In the hospital, Kajal succumbs to her injury. In an attempt to restore Ravi's memory, Singhal requests the help of a street woman, Kajri, who looks exactly like Kajal, to pretend to be Ravi's wife temporarily.

However, the obstinate Karan is still seeking his revenge by stalking Ravi in the hospital and hatches a plan to kill Ravi. Karan and Kajri collect all the evidence that proves Karan's father's innocence. Ravi regains his memory and starts to sympathise with Karan. With the help of Kajri, he promises Karan that once he recovers fully, he will prove to the court that Karan's father was actually innocent but wrongly persecuted, presenting all the proof. Learning of this turn of events, Singhal turns the tables on Ravi.
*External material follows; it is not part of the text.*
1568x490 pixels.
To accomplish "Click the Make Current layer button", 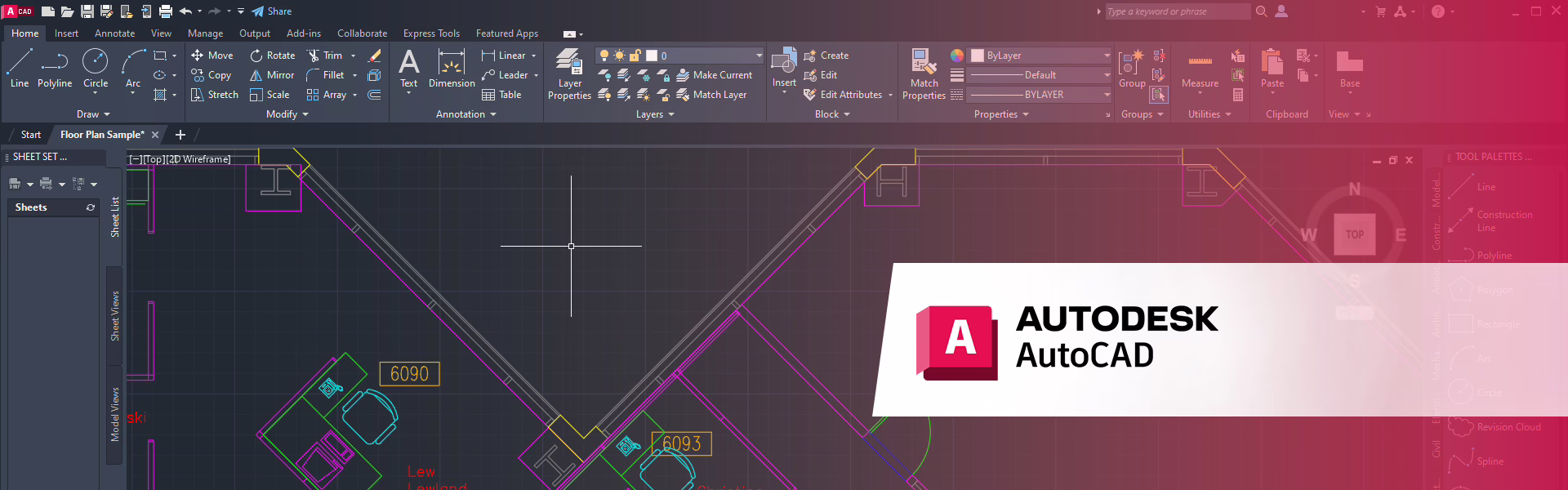I will (714, 75).
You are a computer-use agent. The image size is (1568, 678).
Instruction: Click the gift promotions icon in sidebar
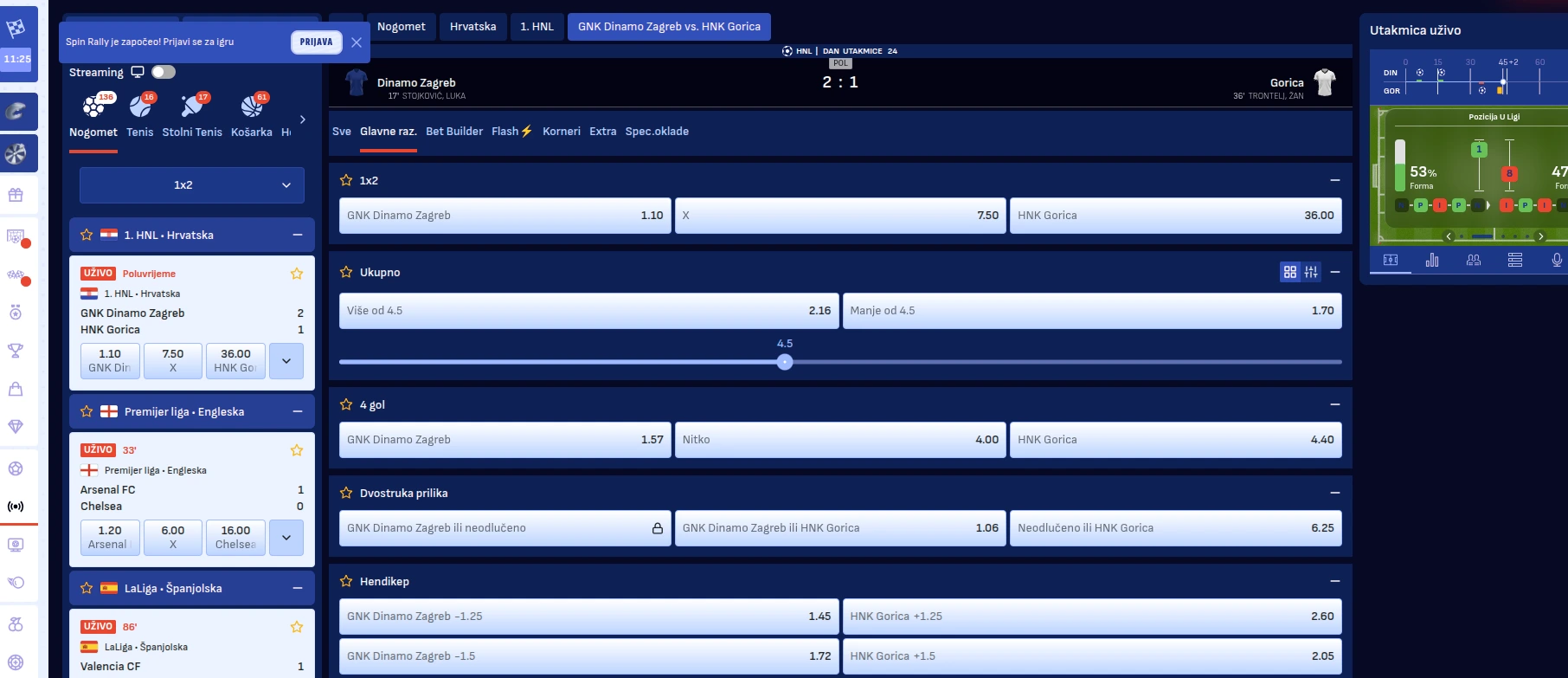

A significant family feud ensues between Singhal and Ravi. Ravi, with the help of Karan, wins the final court case, and finally, the real perpetrators are placed behind bars (including Singhal, who had instigated this). Ravi and Kajri unite happily, and Karan gives himself up to the police voluntarily and asks Ravi to defend his case in the court.

== Cast ==
- Sanjay Dutt as Captain Karan Singh
- Chandrachur Singh as Ravi Verma
- Mahima Chaudhry - as Kajal Verma (Nee Singhal) / Kajri (Double Role)
- Sushma Seth as Tai
- Shakti Kapoor - as Dr. Anand
- Sachin Khedekar - as Inspector Vinay Kumar
- Raj Babbar - as Mr. Singhal
- Kunickaa Sadanand - as Nurse Lily
- Johnny Lever- as Compounder Sunder
- Shivaji Satam - as Satya Prakash Singh, Karan's father
- Mohan Joshi as Purushottam Jalan
- Harish Patel as Bihari
- Neha Pendse as child

== Soundtrack ==

All songs were composed by Rajesh Roshan and lyrics by Sameer.
"Pardesiya Itna Bata Sajna, "Dil Deewana Na Jaane ( Anuradha Paudwal solo)" was very famous at the time of the movie release. The song "Dil Deewana" borrows its charanam from "Pehli Pehli Baar Mohabbat Ki Hai" from Sirf Tum (1999).

| # | Title | Singer(s) |
|---|---|---|
| 1 | "Dil Deewana" | Kumar Sanu, Anuradha Paudwal |
| 2 | "Piya Lagi Lagan" | Anuradha Paudwal, Jaspinder Narula |
| 3 | "Dil Deewana Naa Jaane Kab (Female)" | Anuradha Paudwal |
| 4 | "Pardesiya Itna Bata Sajna" | Udit Narayan, Anuradha Paudwal |
| 5 | "Pyar Hamein Pyar Tum" | Udit Narayan, Alka Yagnik |
| 6 | "Lucky Kabootar" | Sukhwinder Singh |
| 7 | "Chehra Tera Chehra" | Kumar Sanu, Anuradha Paudwal |
| 8 | "Dil Dhak Dhak Dhadke" | Jaspinder Narula |
| 9 | "Pyar Hamein Pyar Tum (Instrumental)" |  |

== Reception ==
Though Mahima Chaudhry dominated the movie a critic from Deccan Herald opined that "Sanjay Dutt runs along the fringes of the storyline, making occasional incursions of zero impact. Chandrachur. with his flair and self-assured air puts Sanjay’s laboured outbursts to shame. A few spirited songs by Rajesh Roshan add some spice".